講座の内容としては本年6月の医療介護総合法の成立により長野県の医療・介護提供体制が大きく変わろうとしており、病床機能報告制度とそれに基づく地域医療ビジョンの策定や新基金及び地域包括ケア体制について説明を受けた。
病床機能報告制度は運用を開始しており、11月には7月1日現在の医療機能と6年経過後の医療機能の予定などが報告されている。これらに基づき県では二次医療圏等ごとに地域医療ビジョンを策定することになるが、国では現在ガイドラインの策定にあたっての検討を行っている最中であり、策定のプロセスや医療需要の将来推計や各医療機能の必要量の推計方法などが3月に示されるガイドラインに盛り込まれる予定との事であった。県では来年4月から2年間かけて2025年の医療需要と目指すべき医療提供体制を描いていくことになる。

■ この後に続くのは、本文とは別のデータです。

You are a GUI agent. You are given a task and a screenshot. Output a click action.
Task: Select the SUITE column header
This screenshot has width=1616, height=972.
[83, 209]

消費税増税分を財源とする新たな基金は、地域医療再生基金の後継としての位置づけであり、本年度分について長野県は15.3億円(国:10.2億円、県5.1億円)で県の補正予算で審議されているが、本年度は病床の機能分化、在宅医療の推進、医療従事者の確保・養成を中心に具体的に計画されている事業の内訳も資料提供された。来年度については介護分野も対象となるが、本年度と同等の規模の基金額となるかどうかは現在のところわからないという。

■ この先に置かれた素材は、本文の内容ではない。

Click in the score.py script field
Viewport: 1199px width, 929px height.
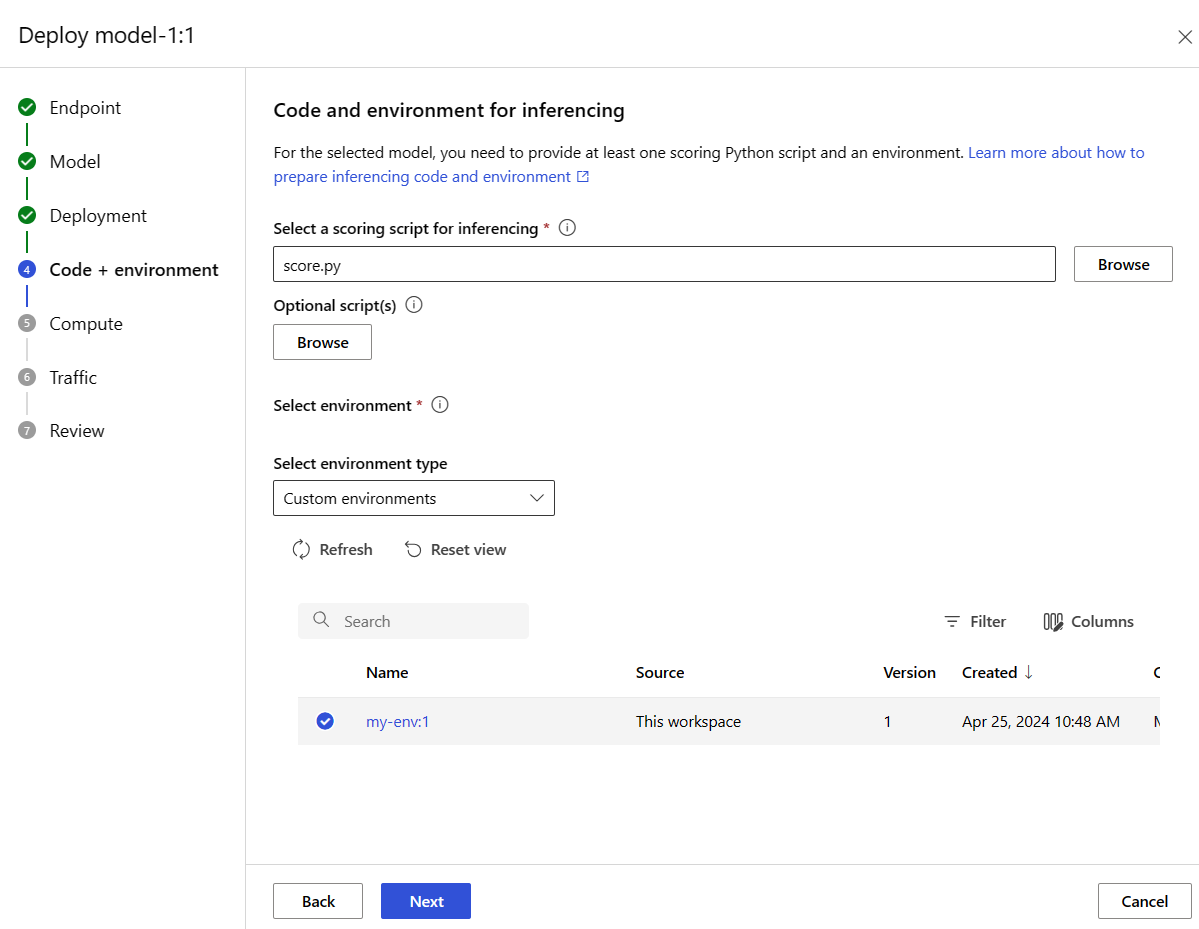(x=664, y=264)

地域包括ケアシステムについては、各市町村の取り組みと課題を把握するために10月に実施したアンケート調査の報告がされ、半数以上の自治体がその方向性を検討中ということであった。課題として、地域にあったシステムのあり方を明確にする方法がわからないといったことを上げ、システム構築の上で重要な分野として、医療・介護の連携と生活支援サービスの充実の回答が多い。また、地域ケア会議は未開催の自治体もあり、医療関係者の参加が重要であると県担当者は指摘した。生活支援サービス体制については、供給体制が足りていないという自治体が8割を超える。こうした調査を元に県では具体的な指標を設定し、当面はやれているか、やれていないかといった定性的な観点で整備状況を確認しつつ、グラフや一覧表やマップにより重点的な支援を考えていくといった見解を示した。最後に県内の取り組みをいくつか紹介しつつ、佐久市の取り組みが国のすすめるイメージに近いとした。

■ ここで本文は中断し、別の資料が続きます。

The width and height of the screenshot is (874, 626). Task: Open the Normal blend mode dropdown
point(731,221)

質疑応答では参加者から医療費抑制を目指す厚生労働省が示す医療需要や医療機能の必要量の推計方法が機械的に当てはめられるのではなく地域医療の実情を踏まえるべきだとの意見、地域医療ビジョンにおける協議の場の具体的な運営方法、病床転換や休眠病床の削減に対する県の権限が強化されたことに対する不安、新基金の公募方法や事業内容、時期などについて質問が相次ぎ、県担当者は国からの情報に限りがあるとしながらもそれぞれの質問に丁寧に回答した。
県医団連では来年6月に医療と介護を考えるシンポジウムを企画しているが、引き続き地域医療ビジョン策定や地域包括ケアシステム構築の進捗状況を確認するとともに、必要な提案も行っていきたいと考えている。